JustPaste.it


Keynes est de retour. Le prix de la relance

Keynes est de retour. L'OCDE a renouvelé ce lundi son appel à une relance budgétaire, les Etats-Unis y vont tout droit avec Trump et le Royaume-Uni s'y résout après le vote pro-Brexit. L'Union européenne en débat aussi plus vivement depuis que la Commission a recommandé aux Etats membres d'adopter des budgets expansionnistes pour 2017 à hauteur de 0,5 point de PIB. Mais la seule réponse concrète à ce stade est venue de Berlin : « Nein ! » Sur le principe, Bruxelles et l'OCDE ont raison de pousser ce levier, qui viendrait en relais des largesses monétaires de la BCE et des réformes structurelles (marché du travail, concurrence) inégalement appliquées, pour muscler une croissance trop molle. Mais l'objectif avancé paraît inatteignable en zone euro. Soit il est demandé à tous les Etats de l'UE de laisser leur déficit déraper de 0,5 point, y compris les mauvais élèves, ce qui reviendrait à annihiler le Pacte de stabilité. Soit les seuls bons élèves (essentiellement l'Allemagne et les Pays-Bas) devraient agir à hauteur d'au moins 2 points de PIB, ce qui apparaît irréaliste. L'Europe devrait plutôt avancer sur ce terrain via des programmes budgétaires supranationaux du type plan Juncker, projets de défense en commun, numérique, etc. La Commission en est évidemment la première convaincue, elle qui peine chaque année à faire accepter aux Etats de mettre la main à la poche pour financer le maigre budget commun de l'Union. Elle pourrait cependant profiter d'un vent porteur du côté des investisseurs, qui achètent actuellement, comme on le voit à Wall Street, l'idée de plans budgétaires ambitieux, même si cela aura pour corollaire une remontée des taux.

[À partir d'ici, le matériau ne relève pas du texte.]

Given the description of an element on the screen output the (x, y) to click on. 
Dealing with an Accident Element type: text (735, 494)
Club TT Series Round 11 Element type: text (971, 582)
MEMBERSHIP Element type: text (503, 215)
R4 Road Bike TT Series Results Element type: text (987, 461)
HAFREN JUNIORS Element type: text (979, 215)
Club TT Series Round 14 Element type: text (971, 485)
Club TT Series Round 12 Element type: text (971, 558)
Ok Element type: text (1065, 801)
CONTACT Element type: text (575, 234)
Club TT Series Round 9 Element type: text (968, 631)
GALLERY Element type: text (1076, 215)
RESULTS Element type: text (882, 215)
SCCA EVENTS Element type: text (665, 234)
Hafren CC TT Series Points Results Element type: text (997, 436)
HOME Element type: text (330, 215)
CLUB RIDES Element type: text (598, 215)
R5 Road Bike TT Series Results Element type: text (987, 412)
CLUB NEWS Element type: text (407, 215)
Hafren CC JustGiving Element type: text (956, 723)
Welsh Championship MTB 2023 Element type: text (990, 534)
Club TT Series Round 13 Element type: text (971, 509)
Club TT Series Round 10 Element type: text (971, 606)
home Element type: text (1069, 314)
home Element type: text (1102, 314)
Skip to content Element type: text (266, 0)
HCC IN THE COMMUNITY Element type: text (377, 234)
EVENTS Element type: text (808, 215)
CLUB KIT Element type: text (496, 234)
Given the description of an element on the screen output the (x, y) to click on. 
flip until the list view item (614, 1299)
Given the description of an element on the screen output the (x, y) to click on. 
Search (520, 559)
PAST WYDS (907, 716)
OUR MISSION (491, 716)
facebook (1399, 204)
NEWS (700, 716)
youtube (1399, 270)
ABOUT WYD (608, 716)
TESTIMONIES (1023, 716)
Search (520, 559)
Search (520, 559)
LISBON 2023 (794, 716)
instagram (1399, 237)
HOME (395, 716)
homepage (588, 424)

Mais les Etats européens ne sauraient oublier - Wolfgang Schäuble est là pour le rappeler - que cela implique aussi l'acceptation d'une surveillance renforcée de leurs finances et d'un partage de souveraineté accru pour se doter des outils adéquats. La relance budgétaire européenne a un prix politique. De même faut-il lire dans leur ensemble les préconisations de l'OCDE. Cette dernière indique ainsi que les investissements supplémentaires devraient être consacrés à des projets augmentant la croissance potentielle des pays, et non à un simple soutien à la consommation. Dans le cas de la France, l'Organisation prône non pas de nouvelles dépenses publiques, au vu du niveau record de celles-ci, mais la poursuite des baisses de charges des entreprises. Qui seraient d'autant plus soutenables que des réformes structurelles limitant le poids de la dépense sur le long terme (millefeuille territorial, retraites, etc.) seraient mises en oeuvre, et non pas de simples coups de rabot. La relance oui, mais pas n'importe comment.